В течение двух дней, кроме общения с товарищами, «развеивал» я скуку чтением немецких газет, которые мне дал старый хозяин. Между прочим, я вычитал, что в Италии произошел «дворцовый переворот», «дуче Муссолини свергнут, арестован и содержится под сильной охраной где-то на одном из маленьких островов Тирренского моря». Его заменил маршал Бадольо, который прислал в Берлин телеграмму, что Италия продолжит войну на стороне Германии. Писалось и о том, что на Восточном фронте идут тяжелые бои под Орлом и Белгородом, а в Италии англо-американские войска заняли почти всю Сицилию. Обо всём вычитанном я тут же рассказывал товарищам, и мы вместе радовались поражениям немцев.

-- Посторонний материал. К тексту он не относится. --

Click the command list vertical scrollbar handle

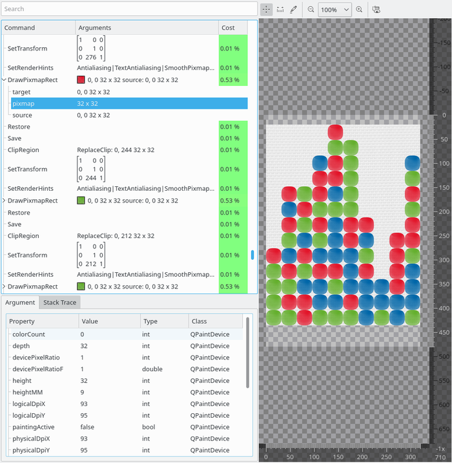[252, 255]
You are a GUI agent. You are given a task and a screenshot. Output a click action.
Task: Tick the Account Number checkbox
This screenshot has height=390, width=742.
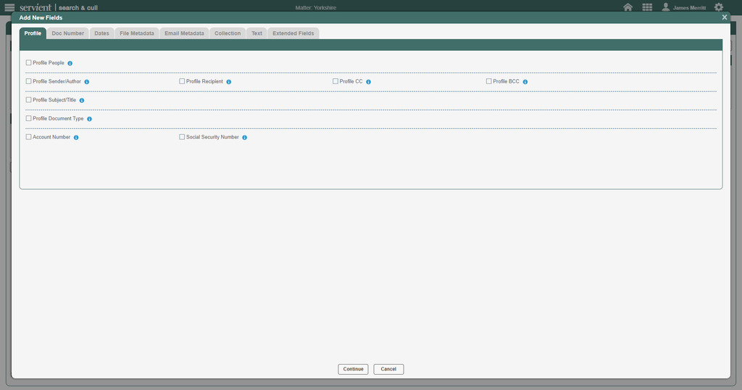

…Здоровье моё стало нормальным. В начале августа я продолжил работу на хуторе у Фрица. Мы скосили все зерновые культуры – в основном овес и пшеницу – и на фуре доставили снопы для молотьбы. Однажды я подавал вилами тяжелые необмолоченные снопы овса под крышу сарая, где их принимала и укладывала 6-летняя дочь хозяев Эрика. Хотя я подавал их довольно быстро, она, с ненавистью сверля меня жгуче-черными глазами, мужественно выдерживала этот темп. Я ждал, что вот-вот она заплачет и попросит меня остановиться хотя бы на минуту, но этого не произошло. И все муки эта самолюбивая и упрямая крошка стойко выдержала до самого конца работы и потом не стала жаловаться родителям. И до сих пор, закрывая глаза, я вижу её белокурую головку и ее гордый взгляд.
…Питание у Фрица было почти всегда одинаковым: хлеб давали в очень ограниченном количестве и только для бутербродов, много кормили картошкой, а молоко добавляли лишь по несколько ложек. Несколько раз я попробовал у хозяев колбасу и ветчину, зато лакомился яблоками, грушами и черешней, собирая их в саду вместе с детьми Фрица. Ел огурцы, морковь, репу, капусту и другие овощи. В общем, питание было хорошим, а работа не очень тяжелой. В результате я заметно поправился и окреп.
В дни работы на хуторе казенный обед и полпорции хлеба я разрешал съедать «землякам», а маргарин и часть хлеба отдавал Снопкову и почти каждый вечер приносил ему, товарищам и лечащему врачу яблоки и груши.
10 августа в последнем номере немецкой газеты я прочитал, что германскими войсками на Восточном фронте в целях выравнивания линии фронта оставлен Орёл. Это означало, что город Орёл освобожден от немцев. Эту весть я немедленно сообщил товарищам, доставив им большую радость.